Should I toss? This is for family holiday party. My only concern is safety here.


----------



## SmokinAl (Dec 19, 2016)

When you woke up at 7, what was the IT of the meat then?

Al


----------



## jaydee (Dec 19, 2016)

That was my other issue, the probe I've always used was messing up and showing 70 degrees. I ran up to Walmart and bought 2 new ones digits and analog, when o checked the temp at 9 I believ it was at the 155-160  mark. I should have written this down, but I did not. 

I admittedly spent too much time trying to figure out why My other probe was reading so low, anything I did caused it to get lower until I determined it was busted.

I am also in the market for a good,  reliable remote prove that won't break on me after 2 smokes


----------



## SmokinAl (Dec 19, 2016)

If the IT was at 155-160 at 9:00 then I doubt if the butt ever got below 140 when it cooled down.

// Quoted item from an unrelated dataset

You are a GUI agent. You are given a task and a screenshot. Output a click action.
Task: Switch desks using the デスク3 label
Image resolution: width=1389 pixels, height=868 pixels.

It's highly unlikely that it rose 15-20 degrees in 2 hours.

Based on that I would say it's fine to eat.

A very good remote therm is the Smoke from thermoworks.

They are $100, but they are commercial grade.

I have one & they are built like a tank.

Al


----------



## jaydee (Dec 19, 2016)

Christmas is in a few days and I think I know what I will be buying myself


----------



## sacky mcgee (Dec 24, 2016)

I'm new to the forum .. I am having a problem of my own. I have a master built electric smoker. Last night I started 2 pork butt and got them to 150 internal temp at 5am.  I woke up at 8am and it must've come unplugged. Temp dropped to 123.  Is this gonna be ok to just keep going ?


----------



## 801driver (Dec 24, 2016)

Might be a little late here to comment, do not know what time zone you are in, but my opinion is that since they had gotten to at least 150 (over the magic140 mark many people are concerned with)  I would fire it back up and keep on going up to at least 200.

Good luck to you..


----------



## 801driver (Dec 24, 2016)

Double posted some how.  Sorry.


----------